----- GIVEN RECORDS
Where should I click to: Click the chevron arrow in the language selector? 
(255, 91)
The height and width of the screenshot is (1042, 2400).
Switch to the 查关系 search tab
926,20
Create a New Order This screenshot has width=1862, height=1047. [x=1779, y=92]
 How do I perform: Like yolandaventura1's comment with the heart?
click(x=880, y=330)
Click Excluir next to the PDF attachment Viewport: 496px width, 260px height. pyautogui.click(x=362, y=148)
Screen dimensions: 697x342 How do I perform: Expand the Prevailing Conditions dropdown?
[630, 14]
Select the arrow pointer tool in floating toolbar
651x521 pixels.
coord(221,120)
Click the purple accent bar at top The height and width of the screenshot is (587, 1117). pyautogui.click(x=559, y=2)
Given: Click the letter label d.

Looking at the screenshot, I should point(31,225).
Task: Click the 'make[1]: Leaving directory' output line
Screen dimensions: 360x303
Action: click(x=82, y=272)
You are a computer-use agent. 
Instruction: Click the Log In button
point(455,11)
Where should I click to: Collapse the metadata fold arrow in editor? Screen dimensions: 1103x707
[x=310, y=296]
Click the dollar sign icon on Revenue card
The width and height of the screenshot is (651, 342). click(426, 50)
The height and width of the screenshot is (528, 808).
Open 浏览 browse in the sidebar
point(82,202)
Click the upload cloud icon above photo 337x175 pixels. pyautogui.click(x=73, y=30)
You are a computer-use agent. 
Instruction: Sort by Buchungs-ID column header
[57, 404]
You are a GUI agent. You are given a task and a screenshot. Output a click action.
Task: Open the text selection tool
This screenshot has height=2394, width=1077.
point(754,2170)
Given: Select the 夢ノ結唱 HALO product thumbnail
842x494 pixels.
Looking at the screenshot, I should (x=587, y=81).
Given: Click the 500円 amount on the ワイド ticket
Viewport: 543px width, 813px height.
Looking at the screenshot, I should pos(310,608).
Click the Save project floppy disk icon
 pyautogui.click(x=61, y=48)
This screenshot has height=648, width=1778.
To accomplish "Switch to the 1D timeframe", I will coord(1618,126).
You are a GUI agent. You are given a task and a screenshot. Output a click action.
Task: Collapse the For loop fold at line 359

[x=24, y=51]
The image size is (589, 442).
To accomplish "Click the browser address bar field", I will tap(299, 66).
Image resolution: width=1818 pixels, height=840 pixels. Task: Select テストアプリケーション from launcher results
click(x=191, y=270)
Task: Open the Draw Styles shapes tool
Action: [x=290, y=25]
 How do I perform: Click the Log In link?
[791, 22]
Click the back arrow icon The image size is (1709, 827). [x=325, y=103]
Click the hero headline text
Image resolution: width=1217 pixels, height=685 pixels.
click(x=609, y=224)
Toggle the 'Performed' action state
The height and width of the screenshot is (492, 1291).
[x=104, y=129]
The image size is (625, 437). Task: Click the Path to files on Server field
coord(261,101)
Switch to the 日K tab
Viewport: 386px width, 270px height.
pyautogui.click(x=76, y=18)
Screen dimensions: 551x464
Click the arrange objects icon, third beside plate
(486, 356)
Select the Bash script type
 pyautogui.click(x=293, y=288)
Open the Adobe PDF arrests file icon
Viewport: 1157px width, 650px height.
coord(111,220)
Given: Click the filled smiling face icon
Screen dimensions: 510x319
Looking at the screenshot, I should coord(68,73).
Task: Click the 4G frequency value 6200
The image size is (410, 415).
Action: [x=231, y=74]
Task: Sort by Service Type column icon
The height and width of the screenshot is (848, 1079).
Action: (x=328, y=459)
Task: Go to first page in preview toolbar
----------
• EXERCISE DESCRIPTION: Repeat all of the rows above word for word, leaving nothing out.

• WORKED ANSWER:
Where should I click to: Click the chevron arrow in the language selector? 
(255, 91)
The height and width of the screenshot is (1042, 2400).
Switch to the 查关系 search tab
926,20
Create a New Order This screenshot has width=1862, height=1047. [x=1779, y=92]
 How do I perform: Like yolandaventura1's comment with the heart?
click(x=880, y=330)
Click Excluir next to the PDF attachment Viewport: 496px width, 260px height. pyautogui.click(x=362, y=148)
Screen dimensions: 697x342 How do I perform: Expand the Prevailing Conditions dropdown?
[630, 14]
Select the arrow pointer tool in floating toolbar
651x521 pixels.
coord(221,120)
Click the purple accent bar at top The height and width of the screenshot is (587, 1117). pyautogui.click(x=559, y=2)
Given: Click the letter label d.

Looking at the screenshot, I should point(31,225).
Task: Click the 'make[1]: Leaving directory' output line
Screen dimensions: 360x303
Action: click(x=82, y=272)
You are a computer-use agent. 
Instruction: Click the Log In button
point(455,11)
Where should I click to: Collapse the metadata fold arrow in editor? Screen dimensions: 1103x707
[x=310, y=296]
Click the dollar sign icon on Revenue card
The width and height of the screenshot is (651, 342). click(426, 50)
The height and width of the screenshot is (528, 808).
Open 浏览 browse in the sidebar
point(82,202)
Click the upload cloud icon above photo 337x175 pixels. pyautogui.click(x=73, y=30)
You are a computer-use agent. 
Instruction: Sort by Buchungs-ID column header
[57, 404]
You are a GUI agent. You are given a task and a screenshot. Output a click action.
Task: Open the text selection tool
This screenshot has height=2394, width=1077.
point(754,2170)
Given: Select the 夢ノ結唱 HALO product thumbnail
842x494 pixels.
Looking at the screenshot, I should (x=587, y=81).
Given: Click the 500円 amount on the ワイド ticket
Viewport: 543px width, 813px height.
Looking at the screenshot, I should pos(310,608).
Click the Save project floppy disk icon
 pyautogui.click(x=61, y=48)
This screenshot has height=648, width=1778.
To accomplish "Switch to the 1D timeframe", I will coord(1618,126).
You are a GUI agent. You are given a task and a screenshot. Output a click action.
Task: Collapse the For loop fold at line 359

[x=24, y=51]
The image size is (589, 442).
To accomplish "Click the browser address bar field", I will tap(299, 66).
Image resolution: width=1818 pixels, height=840 pixels. Task: Select テストアプリケーション from launcher results
click(x=191, y=270)
Task: Open the Draw Styles shapes tool
Action: [x=290, y=25]
 How do I perform: Click the Log In link?
[791, 22]
Click the back arrow icon The image size is (1709, 827). [x=325, y=103]
Click the hero headline text
Image resolution: width=1217 pixels, height=685 pixels.
click(x=609, y=224)
Toggle the 'Performed' action state
The height and width of the screenshot is (492, 1291).
[x=104, y=129]
The image size is (625, 437). Task: Click the Path to files on Server field
coord(261,101)
Switch to the 日K tab
Viewport: 386px width, 270px height.
pyautogui.click(x=76, y=18)
Screen dimensions: 551x464
Click the arrange objects icon, third beside plate
(486, 356)
Select the Bash script type
 pyautogui.click(x=293, y=288)
Open the Adobe PDF arrests file icon
Viewport: 1157px width, 650px height.
coord(111,220)
Given: Click the filled smiling face icon
Screen dimensions: 510x319
Looking at the screenshot, I should coord(68,73).
Task: Click the 4G frequency value 6200
The image size is (410, 415).
Action: [x=231, y=74]
Task: Sort by Service Type column icon
The height and width of the screenshot is (848, 1079).
Action: (x=328, y=459)
Task: Go to first page in preview toolbar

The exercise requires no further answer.